Elles avaient obtenu raison en commission des lois : le rapporteur pour avis Jean Terlier, la whip Naïma Moutchou et Stéphane Mazars (tous trois LREM et ex-avocats) avaient fait adopter des amendements pour limiter l’amende aux cas de condamnations judiciaires définitives du fraudeur. Mais cette commission n’était saisie que pour avis. Autre lieu, autre logique, lors de l’étude en commission des finances, cette position s’est fait écraser. Les députés sont même allés plus loin en proposant de sanctionner un cabinet même sans sanction administrative définitive du fraudeur.

En séance, le débat reprend avec une forte mobilisation des députés avocats. Pour la députée LREM Alice Thourot, cet article « porte atteinte au secret professionnel puisqu’il prévoit que le conseil peut, pour échapper à la sanction administrative, divulguer les notes qu’il a pu prodiguer ». Elle veut réserver l’amende aux cas où le fraudeur a été sanctionné d’une condamnation pénale. En réponse, la rapporteure souligne que le secret professionnel restera opposable, que la prestation devra être intentionnelle et que la liste des manœuvres est limitativement énumérée. Mais il n’est « pas acceptable d’attendre une décision juridictionnelle qui n’arrivera peut-être jamais », tous les dossiers n’étant pas judiciarisables. Au final, la discipline du groupe a prévalu, certains signataires des amendements se retirant de l’hémicycle juste avant le vote.

Rémunération des indicateurs, transmission par les plateformes

Un amendement communiste va pérenniser le dispositif de rémunération des aviseurs (indicateurs), expérimenté depuis 2017. Le ministre Gérald Darmanin a indiqué que soixante et une demandes de rémunération ont déjà été reçues. Trente-neuf d’entre elles ont été classées sans suite, vingt dossiers sont en cours et un aviseur a déjà été indemnisé (pour une somme conséquente). 86 millions d’euros de droits et de pénalités ont été notifiés à la suite des contrôles permis par ces informations.

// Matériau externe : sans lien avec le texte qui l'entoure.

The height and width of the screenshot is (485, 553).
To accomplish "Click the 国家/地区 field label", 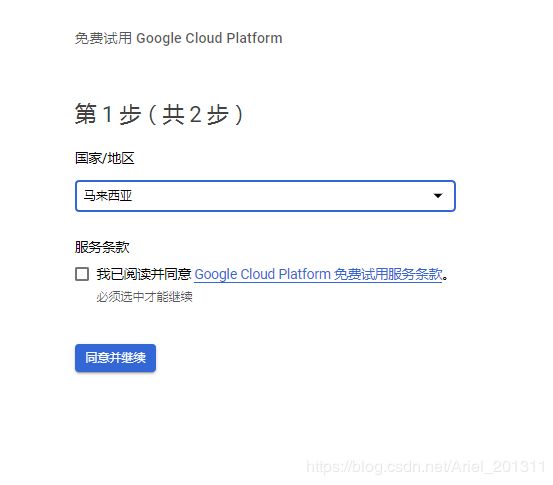I will (105, 158).
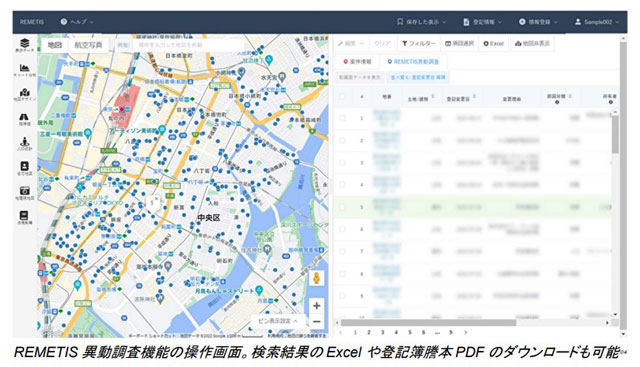Open the layers data icon in sidebar
The image size is (640, 367).
24,44
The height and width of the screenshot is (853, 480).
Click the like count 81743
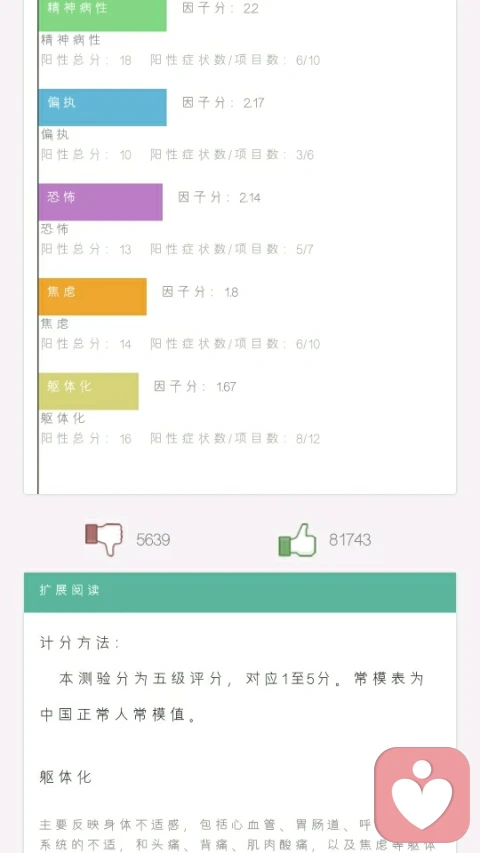(350, 540)
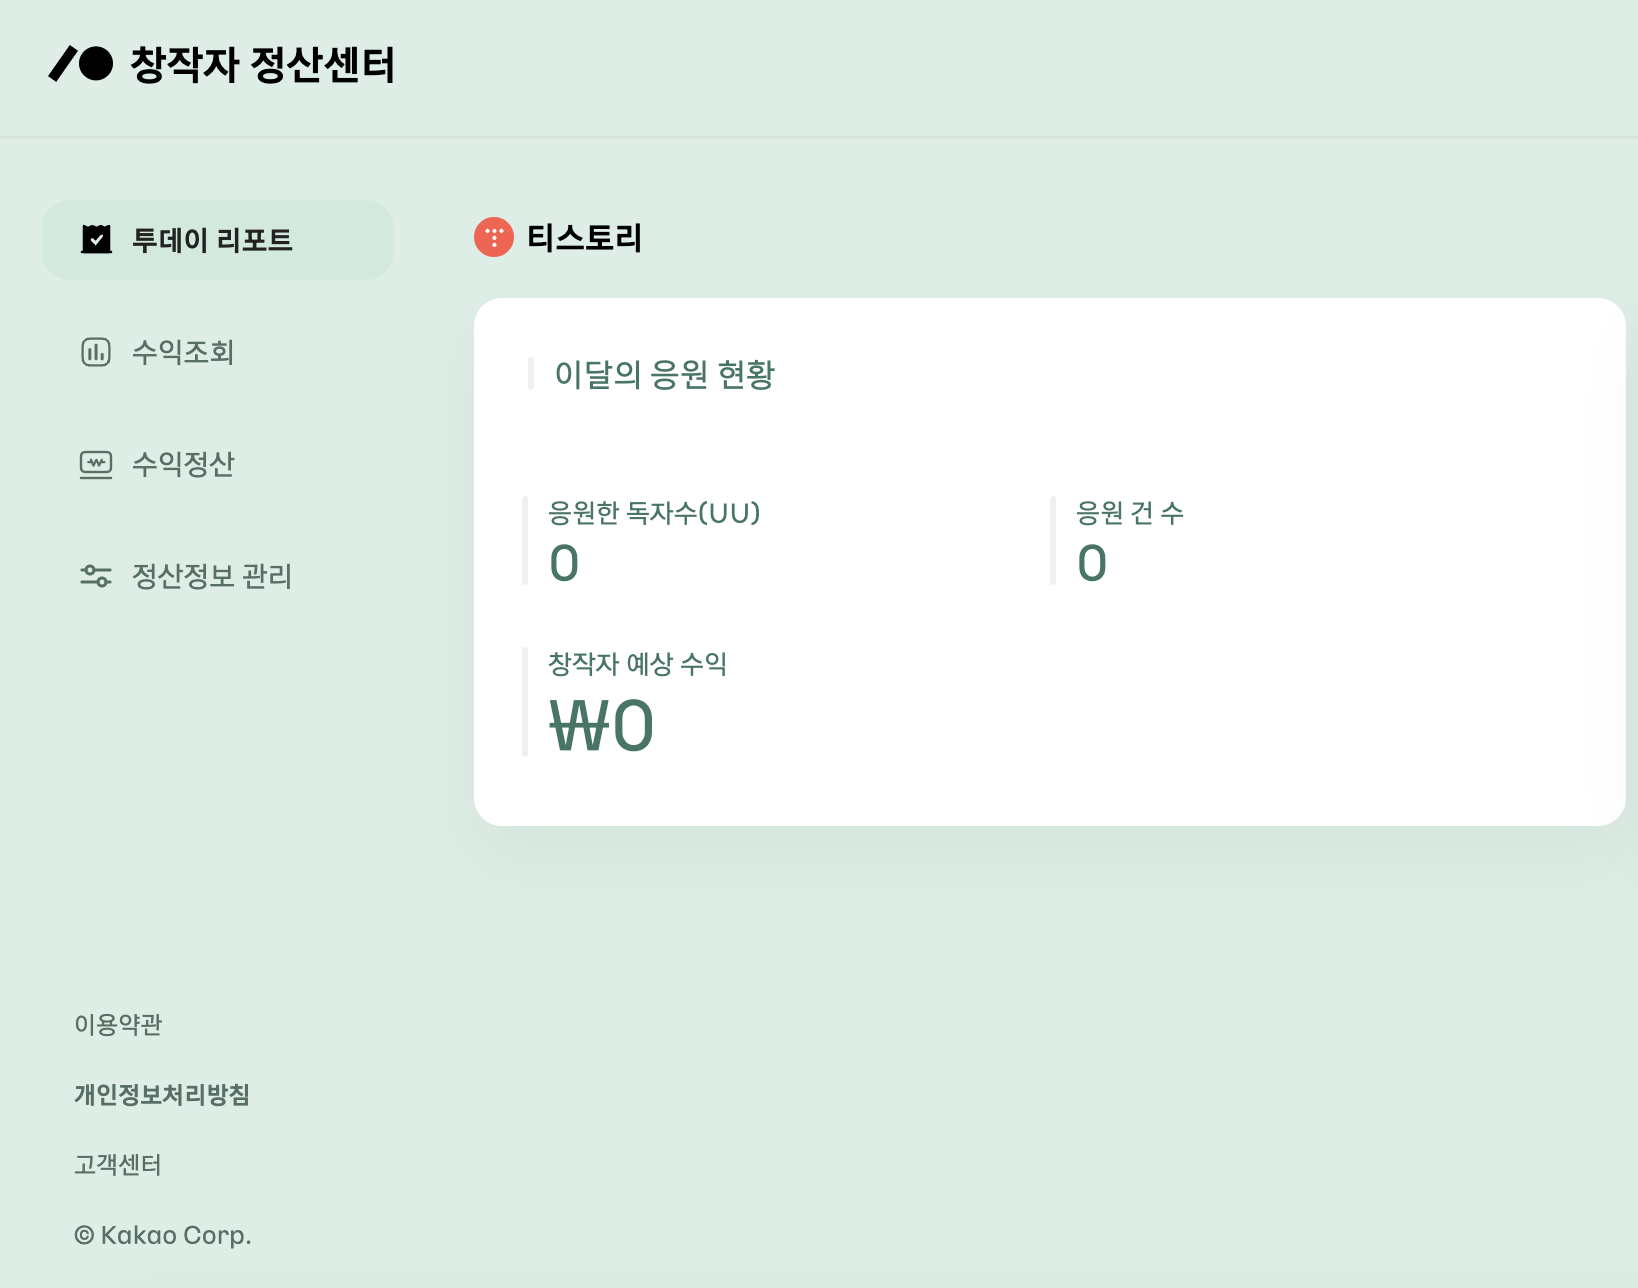Click the 티스토리 header text

(x=585, y=237)
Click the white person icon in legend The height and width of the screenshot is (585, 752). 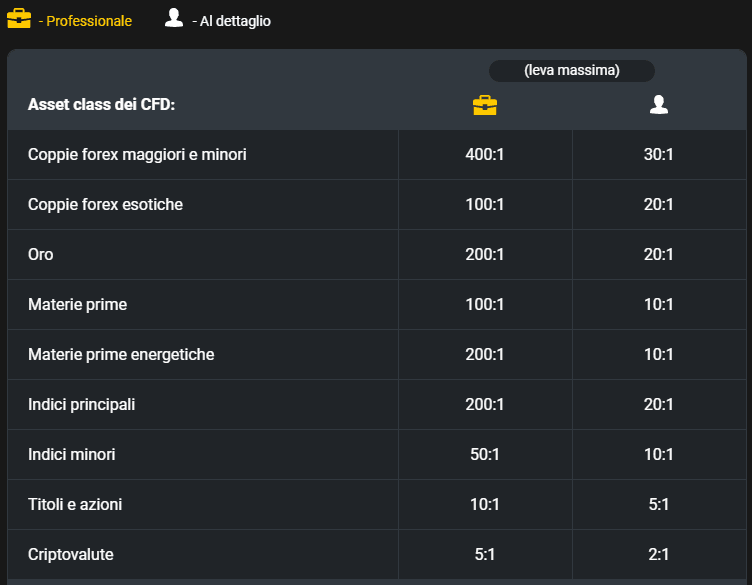point(174,18)
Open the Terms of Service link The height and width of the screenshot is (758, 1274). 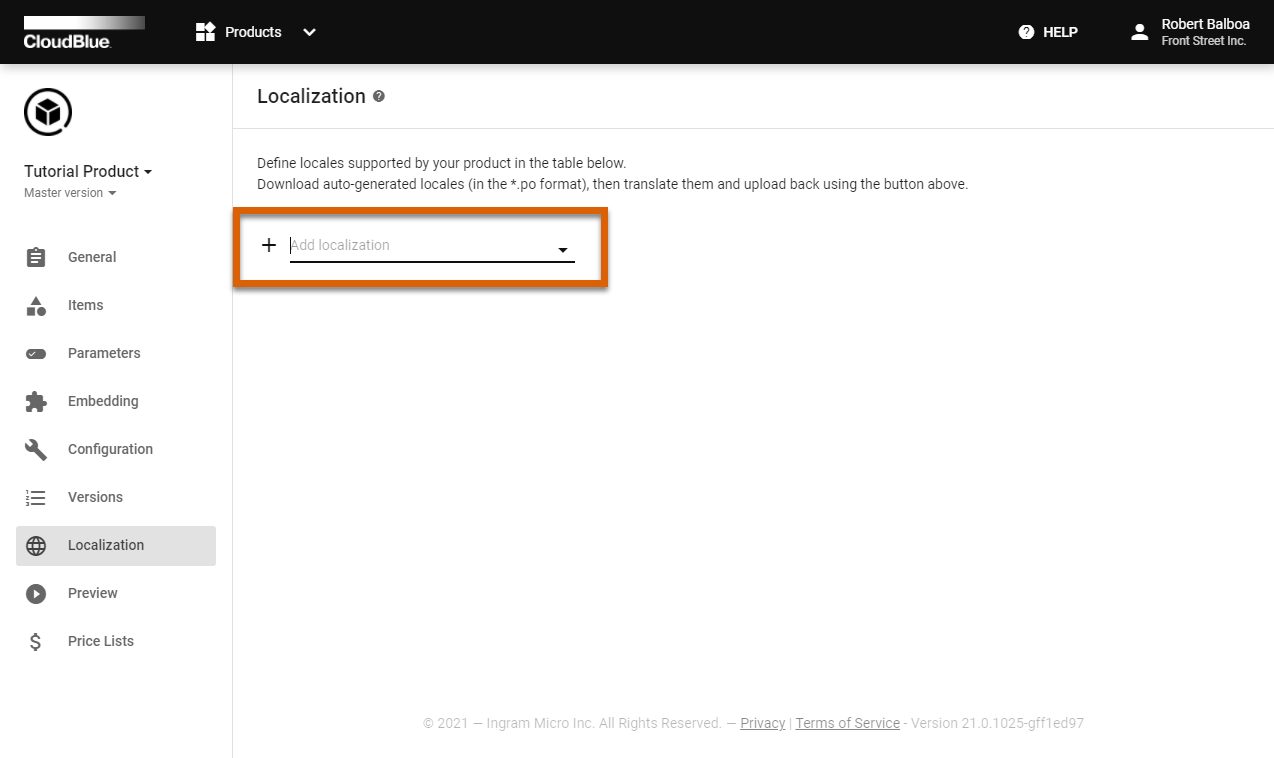pyautogui.click(x=847, y=723)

Les opérateurs de plateformes numériques ne devront transmettre au fisc les informations d’un utilisateur que si celui-ci procède à un nombre de transactions et une somme dépassant un seuil fixé par arrêté (20 transactions et 3 000 €). Ces transactions restent exonérées d’impôt lorsqu’elles concernent un partage des frais (covoiturage) ou la revente d’un bien personnel d’occasion.

Contre l’avis du gouvernement, le groupe communiste a obtenu la consultation des représentants du personnel sur la politique de prix de transfert et sur les cessions d’actifs d’un groupe. Ont aussi été adoptés des amendements sur l’accès aux données de connexion par les douaniers et aux données des opérateurs téléphoniques par le fisc. Enfin, la directive sur l’échange automatique d’informations dans le domaine fiscal sera transposée par ordonnances, le gouvernement n’étant pas prêt pour le projet de loi des finances 2019.